# Best age to get a pup?



## 3boys1pup (Jan 13, 2013)

Post removed


----------



## Cat 53 (Aug 26, 2012)

9 weeks is fine. We were unable to pick Max up until he was 10 weeks old and he is a loving stable little boy. So relax and enjoy.


----------



## Smallears (Oct 28, 2012)

Muttley was 10 weeks but I'm sure I've heard of pups being older than that. Maybe breeders would rather pups were rehomed by that age. Sorry not much help!


----------



## 3boys1pup (Jan 13, 2013)

Post removed


----------



## Duckdog (Jul 23, 2012)

I went through this as well as Binky was 10 weeks before we could bring her home and she was the last of her litter to leave and spent a week on her own with her mum, and she was totally fine.
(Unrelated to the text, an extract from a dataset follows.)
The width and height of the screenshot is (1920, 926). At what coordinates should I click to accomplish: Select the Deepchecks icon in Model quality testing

In fact I would do it that way again, it meant she had a bit better bladder control than 8 weeks and she had already had one jab and so we only had to wait a week before we could go for Walkies!

All will be totally fine...how exciting..enjoy!


----------



## Woody2012 (Dec 29, 2012)

We could pick Woody up at 8 weeks but we were away for the weekend (booked for ages) so we asked the breeder if we could pick him up a bit later which she said was fine, so he was almost 9 weeks when we got him.
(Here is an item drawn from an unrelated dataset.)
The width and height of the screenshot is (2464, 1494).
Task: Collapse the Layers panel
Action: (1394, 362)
I think we were lucky actually as his brothers had already gone to their homes so he had been 'on his own' for a couple of nights before we got him. I think this helped massively when we brought him home.


----------



## toy (Jan 19, 2013)

Lola-Belle will be 8 weeks when we collect her (23 days and counting!). My first dog (Toby the Springer) was 12 weeks. He was born in the August, we married in September but had to wait for Married Quarter accommodation, so the breeder kept him for us until mid November. Charlie, my westie, was 17 weeks - nobody wanted him because of his cleft palate  .
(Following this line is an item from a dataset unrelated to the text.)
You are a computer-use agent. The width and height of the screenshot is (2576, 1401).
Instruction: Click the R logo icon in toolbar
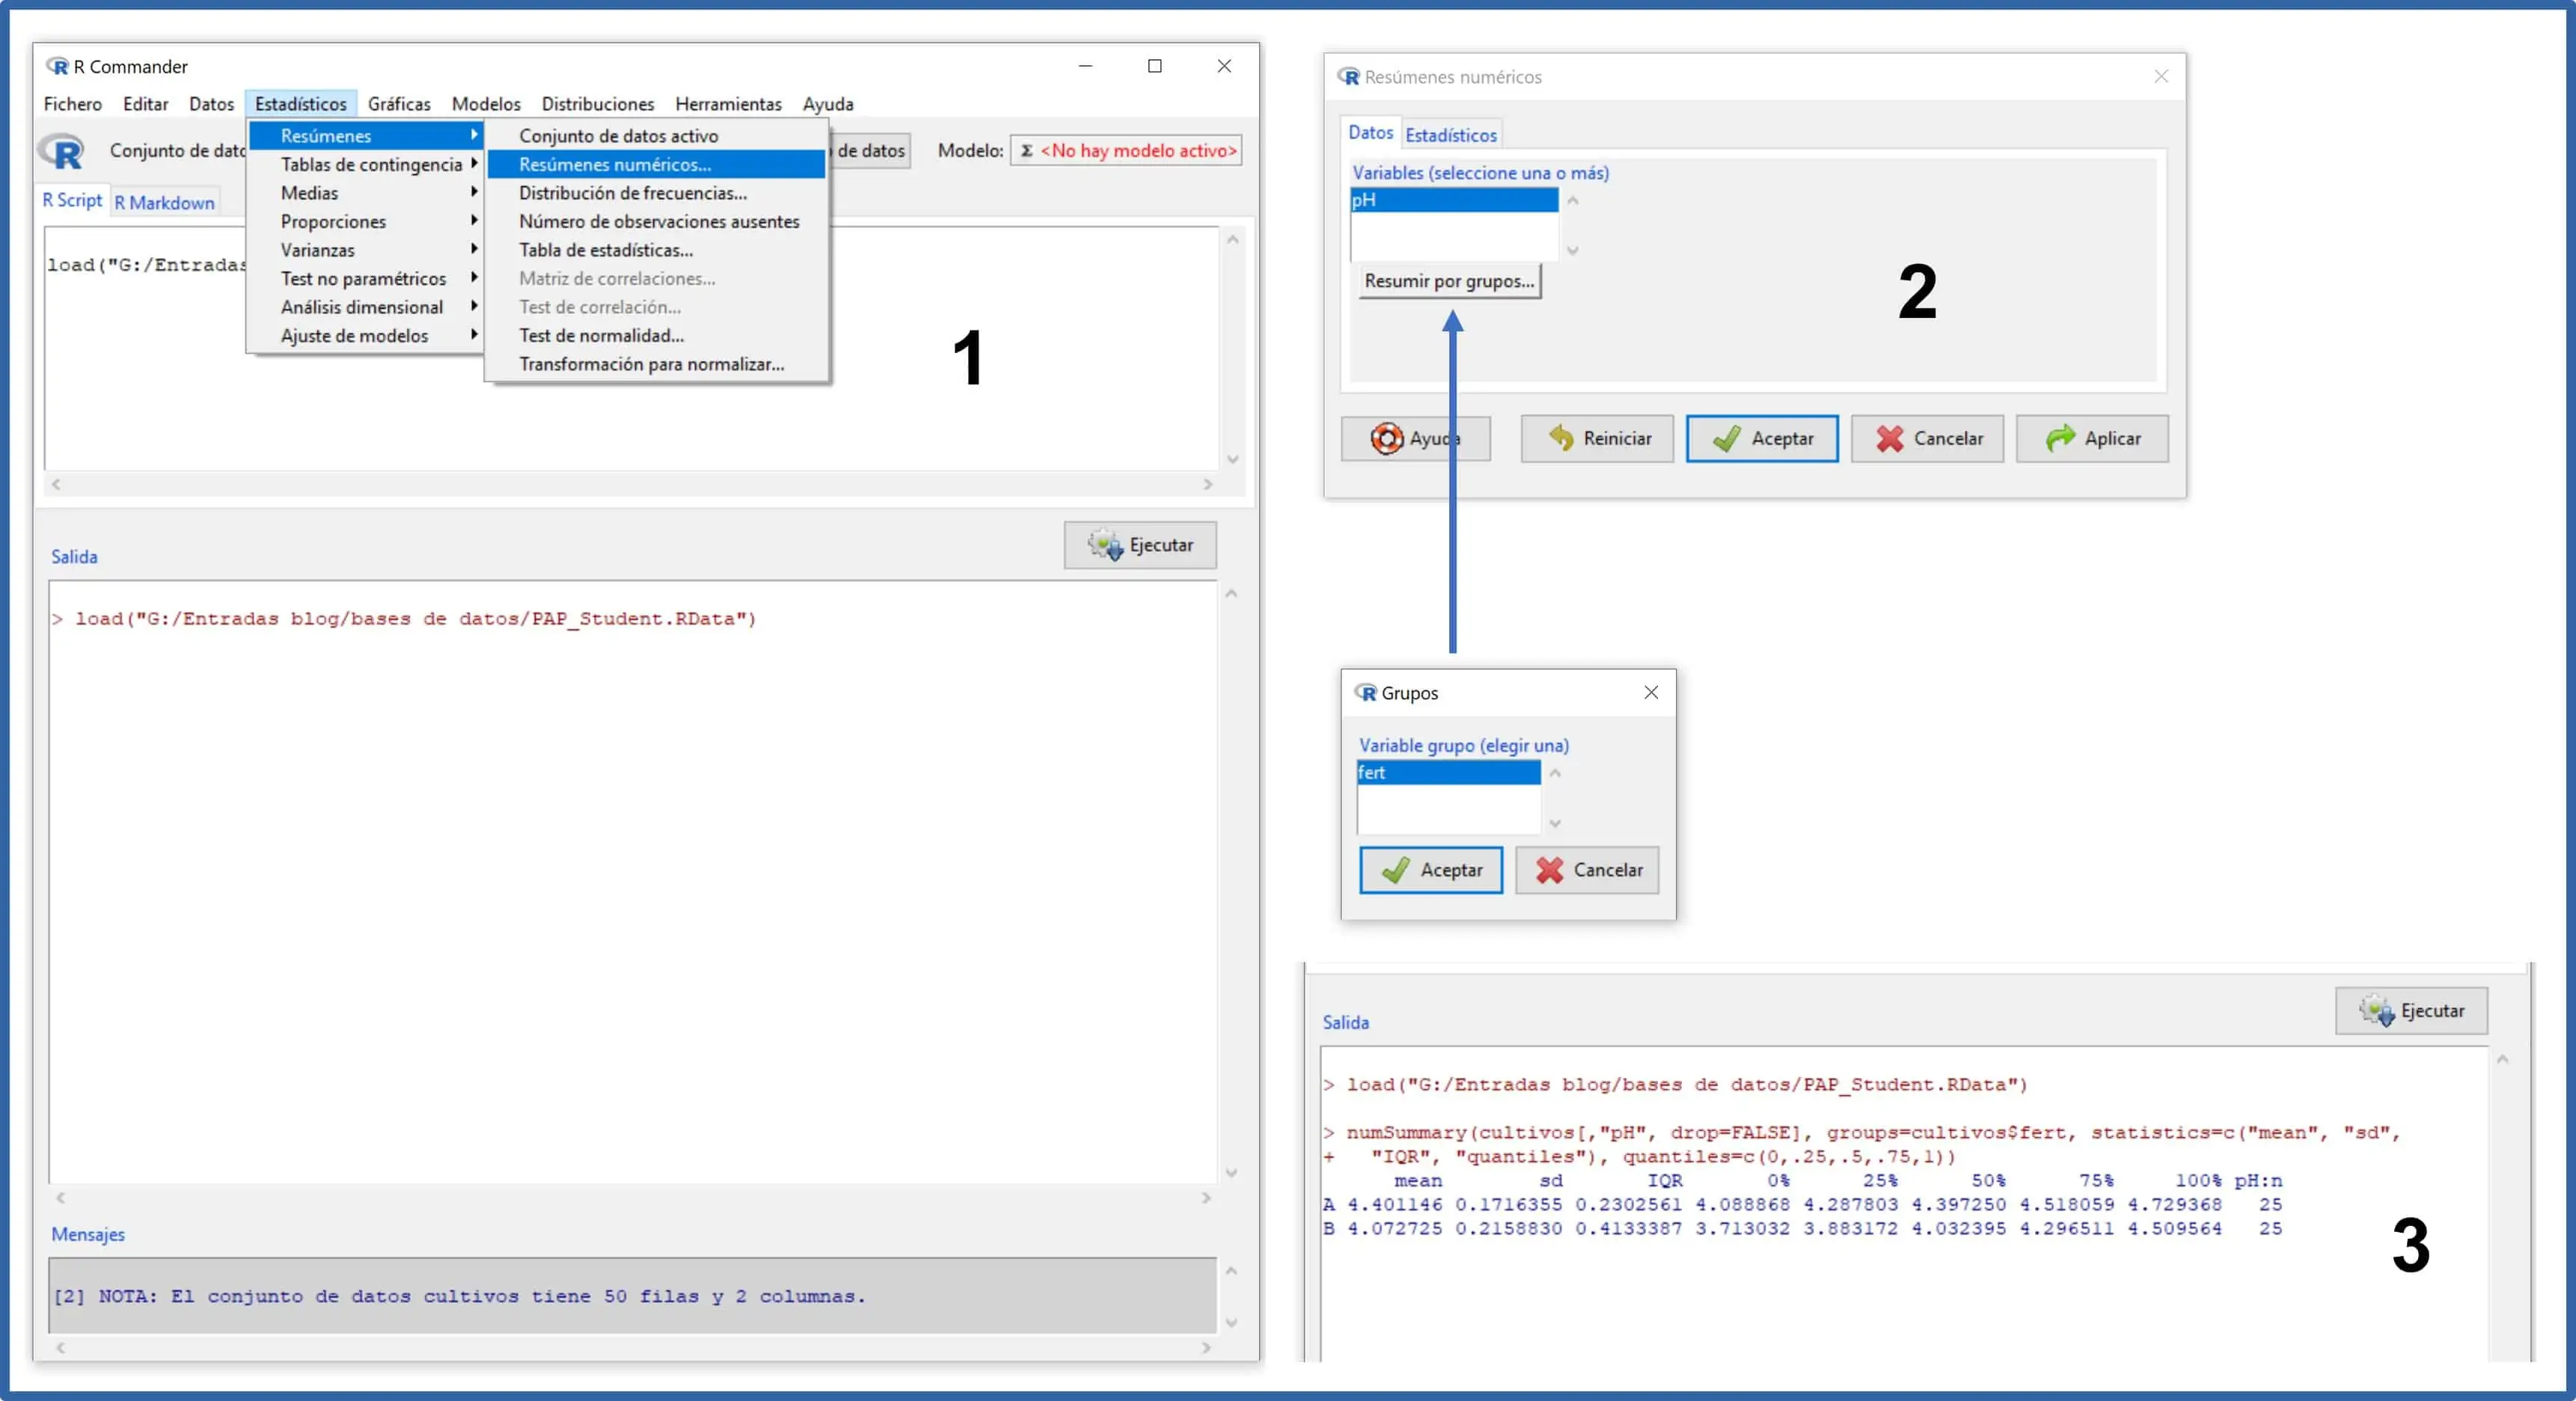62,151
I think with the boys both being that much older toilet training was a lot easier so it will be interesting to see the difference once Lola-Belle arrives.


----------



## kendal (Jul 16, 2009)

Some breeders have been known to keep their pups till 14 weeks. Because they want to start if not compleat toilet training before the pup gets to the new home. Other breeders feel they just shouldn't leave the litter till 13 -14 week. I knew someone who was planning to do that but as they got close to 8weeks she knew they were more than ready to leave.


----------